If I can have one perfect day, I will give it to God, who day in and day out has to face millions of prayers and petitions from troubled souls, including that jilted carless, iPhoneless, loveless victim, even those goons and their socialite moll, and the naked princess, and Mark Zuckerberg and the billion Facebookers, not one who will enjoy a perfect day.

I believe even God must have a break, one perfect day.

I took a nap in the afternoon, and in my dream I heard a voice say: "Thank you for the offering, my son, but I cannot take that away from you.
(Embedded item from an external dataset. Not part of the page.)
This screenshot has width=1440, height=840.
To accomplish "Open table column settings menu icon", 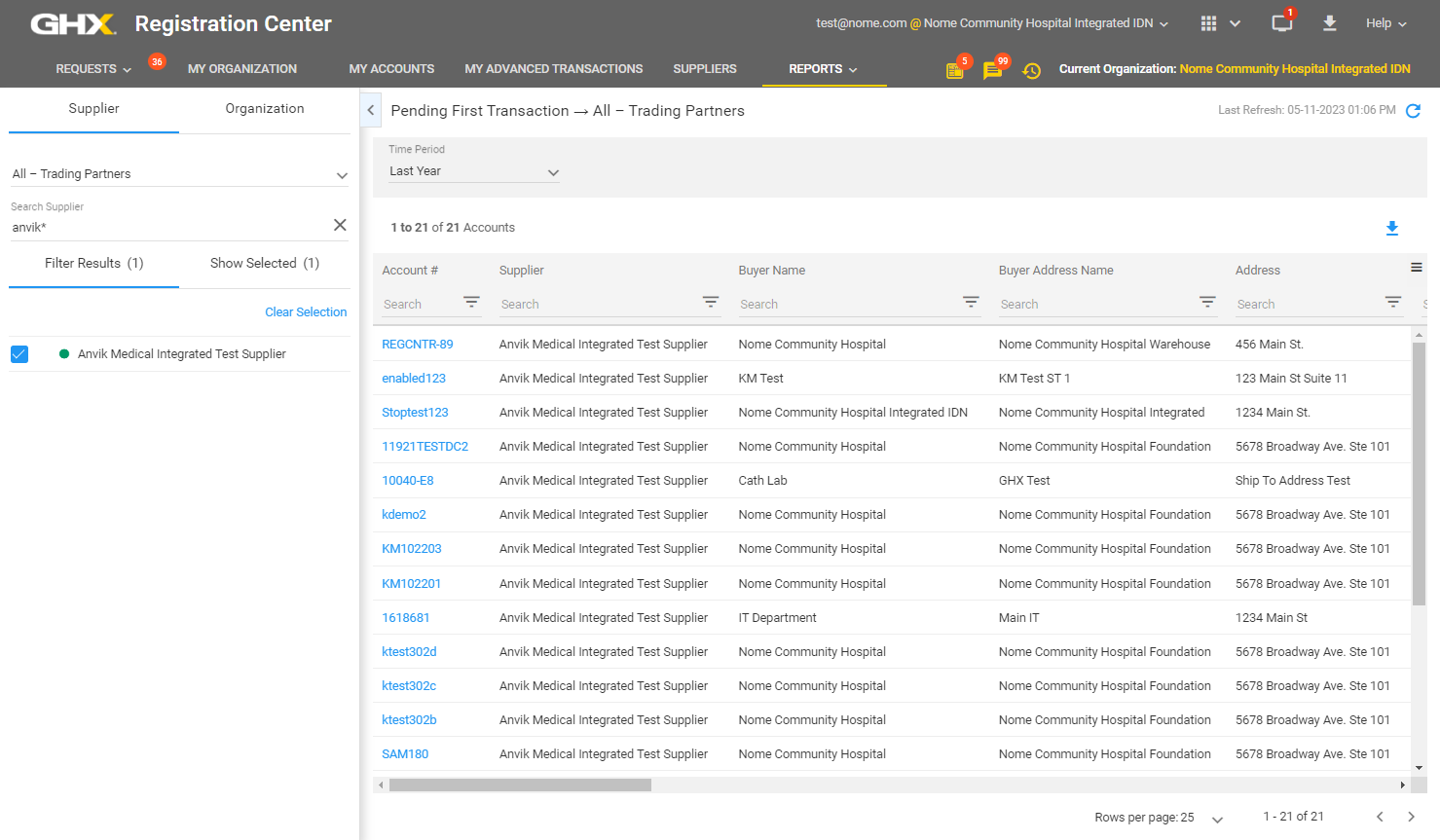I will (x=1416, y=268).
You see, one perfect day for me is Eternity."

Friday, September 7, 2012

Tintin



Young Tintin

3:46 a.m.
What do kittens, alone in the dark, think about? A few minutes ago, Tintin climbed on the bed, then walked over my tummy. I gave her a few sleepy strokes on the chin, she gave me some playful bites which I thought were preludes to friendly wrestling and tumbles: I tickle her tummy while her legs kick in the air, sometimes wrapping around my fingers.

4:05
My eyes open and I notice it's getting light outside. Where's Tintin? First place I look for is above the headboard, there on the window sill where the bottom slat of jalousie was removed to give more space to generation of Ragdolls and Persians raised in our room.

4:12
Tintin just sits there on her hindlegs, quietly thinking kitten thoughts, just sitting, thinking. With a distant look, she surveys the small realm of her existence. How she has grown in 90 days! Sometimes I see her stride across the room with graceful maturity, as her ancestors did thousands of years ago, in now-forgotten African jungles or in the shades of Egyptian palaces. I imagine thousands of her forebears still lie with pharaohs in undisturbed pyramids under shifting desert sands.

4:31
My hand reaches out to Tintin, outlined by the false dawn against the jalousie. She acknowledges my greeting with gentle bites, then with some proprietary licks which seem to convey: "When was your last bath? You smell ripe, you know. Let me groom you up a bit. When mommy Mau wakes up ask her to teach you how to be presentable. Meanwhile, my love will see you through."

4:43
Tintin is asleep now, a lovely bundle in the window. So solitary, her mind so at peace. I follow her lead. Even kittens have more sense than me.


Note:
Mention of shifting desert sand made me think of  Ozymandias, my favorite Shelley Poem:

I met a traveller from an antique land
Tintin on Leena's bag
Who said: Two vast and trunkless legs of stone
Stand in the desert. Near them, on the sand,
Half sunk, a shattered visage lies, whose frown,
And wrinkled lip, and sneer of cold command,
Tell that its sculptor well those passions read
Which yet survive, stamped on these lifeless things,
The hand that mocked them and the heart that fed:
And on the pedestal these words appear:
"My name is Ozymandias, king of kings:
Look on my works, ye Mighty, and despair!"
Nothing beside remains. Round the decay
Of that colossal wreck, boundless and bare
The lone and level sands stretch far away.